PROBLEM TO WORK ON
Rewrite every line of the entries below as a Markdown table with two columns, Row and Line. Number the rows in order and leave out blank lines.

**** EXERCISE MATERIALS ****

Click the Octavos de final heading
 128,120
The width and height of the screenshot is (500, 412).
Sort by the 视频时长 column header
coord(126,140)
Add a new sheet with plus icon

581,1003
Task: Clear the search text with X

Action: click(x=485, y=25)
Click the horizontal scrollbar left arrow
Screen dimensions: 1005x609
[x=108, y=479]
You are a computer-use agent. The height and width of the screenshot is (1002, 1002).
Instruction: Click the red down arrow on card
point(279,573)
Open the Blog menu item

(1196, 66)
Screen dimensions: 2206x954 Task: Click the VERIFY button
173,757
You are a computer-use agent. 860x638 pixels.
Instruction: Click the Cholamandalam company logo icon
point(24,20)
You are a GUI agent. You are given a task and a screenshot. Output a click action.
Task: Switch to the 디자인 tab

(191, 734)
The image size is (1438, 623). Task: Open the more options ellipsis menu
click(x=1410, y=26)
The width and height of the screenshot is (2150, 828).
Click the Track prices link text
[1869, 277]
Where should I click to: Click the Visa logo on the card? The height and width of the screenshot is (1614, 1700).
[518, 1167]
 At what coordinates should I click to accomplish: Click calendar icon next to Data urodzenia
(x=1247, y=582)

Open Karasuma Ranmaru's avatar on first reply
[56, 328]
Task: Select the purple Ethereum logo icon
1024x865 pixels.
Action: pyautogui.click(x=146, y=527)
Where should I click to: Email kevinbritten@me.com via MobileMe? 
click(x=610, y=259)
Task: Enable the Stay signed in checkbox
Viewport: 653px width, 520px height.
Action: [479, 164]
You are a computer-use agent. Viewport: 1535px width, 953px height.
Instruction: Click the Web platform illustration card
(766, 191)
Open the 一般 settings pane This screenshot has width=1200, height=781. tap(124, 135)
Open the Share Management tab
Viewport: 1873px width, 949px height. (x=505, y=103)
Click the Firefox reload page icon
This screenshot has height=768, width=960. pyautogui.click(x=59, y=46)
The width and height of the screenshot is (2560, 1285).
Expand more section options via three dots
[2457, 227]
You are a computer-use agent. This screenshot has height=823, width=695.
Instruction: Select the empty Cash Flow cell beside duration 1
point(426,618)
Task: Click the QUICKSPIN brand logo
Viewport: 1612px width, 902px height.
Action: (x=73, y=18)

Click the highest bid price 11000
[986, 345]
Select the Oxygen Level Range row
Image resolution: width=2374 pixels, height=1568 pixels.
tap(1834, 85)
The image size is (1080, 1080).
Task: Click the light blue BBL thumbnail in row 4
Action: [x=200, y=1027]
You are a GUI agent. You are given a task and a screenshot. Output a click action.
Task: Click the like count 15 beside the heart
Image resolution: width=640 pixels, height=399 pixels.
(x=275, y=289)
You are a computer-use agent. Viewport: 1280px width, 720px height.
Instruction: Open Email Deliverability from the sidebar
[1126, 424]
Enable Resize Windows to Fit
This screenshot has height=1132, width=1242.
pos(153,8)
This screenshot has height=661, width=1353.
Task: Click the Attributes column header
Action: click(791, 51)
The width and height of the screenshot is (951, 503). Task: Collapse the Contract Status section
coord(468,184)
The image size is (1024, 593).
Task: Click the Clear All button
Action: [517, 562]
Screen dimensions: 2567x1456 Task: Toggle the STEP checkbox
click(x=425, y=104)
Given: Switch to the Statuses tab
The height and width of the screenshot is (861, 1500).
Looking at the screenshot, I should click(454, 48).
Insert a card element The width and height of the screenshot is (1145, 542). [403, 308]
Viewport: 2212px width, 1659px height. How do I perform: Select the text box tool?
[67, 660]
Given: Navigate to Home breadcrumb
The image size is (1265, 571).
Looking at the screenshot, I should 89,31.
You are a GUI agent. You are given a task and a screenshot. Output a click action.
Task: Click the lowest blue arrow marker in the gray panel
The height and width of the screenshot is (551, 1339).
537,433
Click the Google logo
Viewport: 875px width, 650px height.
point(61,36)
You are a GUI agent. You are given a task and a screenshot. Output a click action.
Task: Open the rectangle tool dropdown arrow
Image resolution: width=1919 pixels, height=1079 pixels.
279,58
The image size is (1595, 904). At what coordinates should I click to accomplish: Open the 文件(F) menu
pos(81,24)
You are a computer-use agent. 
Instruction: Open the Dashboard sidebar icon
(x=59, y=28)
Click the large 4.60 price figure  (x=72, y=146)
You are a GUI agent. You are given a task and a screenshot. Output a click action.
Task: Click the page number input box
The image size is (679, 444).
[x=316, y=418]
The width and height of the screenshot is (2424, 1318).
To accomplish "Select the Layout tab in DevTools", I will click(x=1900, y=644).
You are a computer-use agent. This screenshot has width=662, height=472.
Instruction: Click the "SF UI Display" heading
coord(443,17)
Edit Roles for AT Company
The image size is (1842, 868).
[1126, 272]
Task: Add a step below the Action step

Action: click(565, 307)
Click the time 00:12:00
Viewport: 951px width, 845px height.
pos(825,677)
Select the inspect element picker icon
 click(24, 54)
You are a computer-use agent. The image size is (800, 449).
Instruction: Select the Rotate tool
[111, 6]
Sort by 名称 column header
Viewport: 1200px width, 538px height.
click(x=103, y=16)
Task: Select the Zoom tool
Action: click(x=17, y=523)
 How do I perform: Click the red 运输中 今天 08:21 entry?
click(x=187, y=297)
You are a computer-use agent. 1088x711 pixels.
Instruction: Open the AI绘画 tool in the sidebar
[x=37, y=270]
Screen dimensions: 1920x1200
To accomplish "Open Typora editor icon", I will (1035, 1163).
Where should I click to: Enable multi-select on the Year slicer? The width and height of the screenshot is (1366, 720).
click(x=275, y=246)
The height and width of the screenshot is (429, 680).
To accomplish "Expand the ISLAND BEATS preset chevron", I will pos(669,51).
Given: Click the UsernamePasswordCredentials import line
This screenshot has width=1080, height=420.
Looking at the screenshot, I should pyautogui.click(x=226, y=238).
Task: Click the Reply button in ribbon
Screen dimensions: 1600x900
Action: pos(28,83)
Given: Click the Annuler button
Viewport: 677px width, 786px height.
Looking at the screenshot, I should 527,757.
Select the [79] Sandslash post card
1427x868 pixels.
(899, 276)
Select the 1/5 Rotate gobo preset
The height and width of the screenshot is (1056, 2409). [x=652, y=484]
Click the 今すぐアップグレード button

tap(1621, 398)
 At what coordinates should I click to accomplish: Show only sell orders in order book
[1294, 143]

****

ANSWER IN FULL
| Row | Line |
|---|---|
| 1 | Click the Octavos de final heading |
| 2 |  128,120 |
| 3 | The width and height of the screenshot is (500, 412). |
| 4 | Sort by the 视频时长 column header |
| 5 | coord(126,140) |
| 6 | Add a new sheet with plus icon |
| 7 | 581,1003 |
| 8 | Task: Clear the search text with X |
| 9 | Action: click(x=485, y=25) |
| 10 | Click the horizontal scrollbar left arrow |
| 11 | Screen dimensions: 1005x609 |
| 12 | [x=108, y=479] |
| 13 | You are a computer-use agent. The height and width of the screenshot is (1002, 1002). |
| 14 | Instruction: Click the red down arrow on card |
| 15 | point(279,573) |
| 16 | Open the Blog menu item |
| 17 | (1196, 66) |
| 18 | Screen dimensions: 2206x954 Task: Click the VERIFY button |
| 19 | 173,757 |
| 20 | You are a computer-use agent. 860x638 pixels. |
| 21 | Instruction: Click the Cholamandalam company logo icon |
| 22 | point(24,20) |
| 23 | You are a GUI agent. You are given a task and a screenshot. Output a click action. |
| 24 | Task: Switch to the 디자인 tab |
| 25 | (191, 734) |
| 26 | The image size is (1438, 623). Task: Open the more options ellipsis menu |
| 27 | click(x=1410, y=26) |
| 28 | The width and height of the screenshot is (2150, 828). |
| 29 | Click the Track prices link text |
| 30 | [1869, 277] |
| 31 | Where should I click to: Click the Visa logo on the card? The height and width of the screenshot is (1614, 1700). |
| 32 | [518, 1167] |
| 33 |  At what coordinates should I click to accomplish: Click calendar icon next to Data urodzenia |
| 34 | (x=1247, y=582) |
| 35 | Open Karasuma Ranmaru's avatar on first reply |
| 36 | [56, 328] |
| 37 | Task: Select the purple Ethereum logo icon |
| 38 | 1024x865 pixels. |
| 39 | Action: pyautogui.click(x=146, y=527) |
| 40 | Where should I click to: Email kevinbritten@me.com via MobileMe?  |
| 41 | click(x=610, y=259) |
| 42 | Task: Enable the Stay signed in checkbox |
| 43 | Viewport: 653px width, 520px height. |
| 44 | Action: [479, 164] |
| 45 | You are a computer-use agent. Viewport: 1535px width, 953px height. |
| 46 | Instruction: Click the Web platform illustration card |
| 47 | (766, 191) |
| 48 | Open the 一般 settings pane This screenshot has width=1200, height=781. tap(124, 135) |
| 49 | Open the Share Management tab |
| 50 | Viewport: 1873px width, 949px height. (x=505, y=103) |
| 51 | Click the Firefox reload page icon |
| 52 | This screenshot has height=768, width=960. pyautogui.click(x=59, y=46) |
| 53 | The width and height of the screenshot is (2560, 1285). |
| 54 | Expand more section options via three dots |
| 55 | [2457, 227] |
| 56 | You are a computer-use agent. This screenshot has height=823, width=695. |
| 57 | Instruction: Select the empty Cash Flow cell beside duration 1 |
| 58 | point(426,618) |
| 59 | Task: Click the QUICKSPIN brand logo |
| 60 | Viewport: 1612px width, 902px height. |
| 61 | Action: (x=73, y=18) |
| 62 | Click the highest bid price 11000 |
| 63 | [986, 345] |
| 64 | Select the Oxygen Level Range row |
| 65 | Image resolution: width=2374 pixels, height=1568 pixels. |
| 66 | tap(1834, 85) |
| 67 | The image size is (1080, 1080). |
| 68 | Task: Click the light blue BBL thumbnail in row 4 |
| 69 | Action: [x=200, y=1027] |
| 70 | You are a GUI agent. You are given a task and a screenshot. Output a click action. |
| 71 | Task: Click the like count 15 beside the heart |
| 72 | Image resolution: width=640 pixels, height=399 pixels. |
| 73 | (x=275, y=289) |
| 74 | You are a computer-use agent. Viewport: 1280px width, 720px height. |
| 75 | Instruction: Open Email Deliverability from the sidebar |
| 76 | [1126, 424] |
| 77 | Enable Resize Windows to Fit |
| 78 | This screenshot has height=1132, width=1242. |
| 79 | pos(153,8) |
| 80 | This screenshot has height=661, width=1353. |
| 81 | Task: Click the Attributes column header |
| 82 | Action: click(791, 51) |
| 83 | The width and height of the screenshot is (951, 503). Task: Collapse the Contract Status section |
| 84 | coord(468,184) |
| 85 | The image size is (1024, 593). |
| 86 | Task: Click the Clear All button |
| 87 | Action: [517, 562] |
| 88 | Screen dimensions: 2567x1456 Task: Toggle the STEP checkbox |
| 89 | click(x=425, y=104) |
| 90 | Given: Switch to the Statuses tab |
| 91 | The height and width of the screenshot is (861, 1500). |
| 92 | Looking at the screenshot, I should click(454, 48). |
| 93 | Insert a card element The width and height of the screenshot is (1145, 542). [403, 308] |
| 94 | Viewport: 2212px width, 1659px height. How do I perform: Select the text box tool? |
| 95 | [67, 660] |
| 96 | Given: Navigate to Home breadcrumb |
| 97 | The image size is (1265, 571). |
| 98 | Looking at the screenshot, I should 89,31. |
| 99 | You are a GUI agent. You are given a task and a screenshot. Output a click action. |
| 100 | Task: Click the lowest blue arrow marker in the gray panel |
| 101 | The height and width of the screenshot is (551, 1339). |
| 102 | 537,433 |
| 103 | Click the Google logo |
| 104 | Viewport: 875px width, 650px height. |
| 105 | point(61,36) |
| 106 | You are a GUI agent. You are given a task and a screenshot. Output a click action. |
| 107 | Task: Open the rectangle tool dropdown arrow |
| 108 | Image resolution: width=1919 pixels, height=1079 pixels. |
| 109 | 279,58 |
| 110 | The image size is (1595, 904). At what coordinates should I click to accomplish: Open the 文件(F) menu |
| 111 | pos(81,24) |
| 112 | You are a computer-use agent.  |
| 113 | Instruction: Open the Dashboard sidebar icon |
| 114 | (x=59, y=28) |
| 115 | Click the large 4.60 price figure  (x=72, y=146) |
| 116 | You are a GUI agent. You are given a task and a screenshot. Output a click action. |
| 117 | Task: Click the page number input box |
| 118 | The image size is (679, 444). |
| 119 | [x=316, y=418] |
| 120 | The width and height of the screenshot is (2424, 1318). |
| 121 | To accomplish "Select the Layout tab in DevTools", I will click(x=1900, y=644). |
| 122 | You are a computer-use agent. This screenshot has width=662, height=472. |
| 123 | Instruction: Click the "SF UI Display" heading |
| 124 | coord(443,17) |
| 125 | Edit Roles for AT Company |
| 126 | The image size is (1842, 868). |
| 127 | [1126, 272] |
| 128 | Task: Add a step below the Action step |
| 129 | Action: click(565, 307) |
| 130 | Click the time 00:12:00 |
| 131 | Viewport: 951px width, 845px height. |
| 132 | pos(825,677) |
| 133 | Select the inspect element picker icon |
| 134 |  click(24, 54) |
| 135 | You are a computer-use agent. The image size is (800, 449). |
| 136 | Instruction: Select the Rotate tool |
| 137 | [111, 6] |
| 138 | Sort by 名称 column header |
| 139 | Viewport: 1200px width, 538px height. |
| 140 | click(x=103, y=16) |
| 141 | Task: Select the Zoom tool |
| 142 | Action: click(x=17, y=523) |
| 143 |  How do I perform: Click the red 运输中 今天 08:21 entry? |
| 144 | click(x=187, y=297) |
| 145 | You are a computer-use agent. 1088x711 pixels. |
| 146 | Instruction: Open the AI绘画 tool in the sidebar |
| 147 | [x=37, y=270] |
| 148 | Screen dimensions: 1920x1200 |
| 149 | To accomplish "Open Typora editor icon", I will (1035, 1163). |
| 150 | Where should I click to: Enable multi-select on the Year slicer? The width and height of the screenshot is (1366, 720). |
| 151 | click(x=275, y=246) |
| 152 | The height and width of the screenshot is (429, 680). |
| 153 | To accomplish "Expand the ISLAND BEATS preset chevron", I will pos(669,51). |
| 154 | Given: Click the UsernamePasswordCredentials import line |
| 155 | This screenshot has width=1080, height=420. |
| 156 | Looking at the screenshot, I should pyautogui.click(x=226, y=238). |
| 157 | Task: Click the Reply button in ribbon |
| 158 | Screen dimensions: 1600x900 |
| 159 | Action: pos(28,83) |
| 160 | Given: Click the Annuler button |
| 161 | Viewport: 677px width, 786px height. |
| 162 | Looking at the screenshot, I should 527,757. |
| 163 | Select the [79] Sandslash post card |
| 164 | 1427x868 pixels. |
| 165 | (899, 276) |
| 166 | Select the 1/5 Rotate gobo preset |
| 167 | The height and width of the screenshot is (1056, 2409). [x=652, y=484] |
| 168 | Click the 今すぐアップグレード button |
| 169 | tap(1621, 398) |
| 170 |  At what coordinates should I click to accomplish: Show only sell orders in order book |
| 171 | [1294, 143] |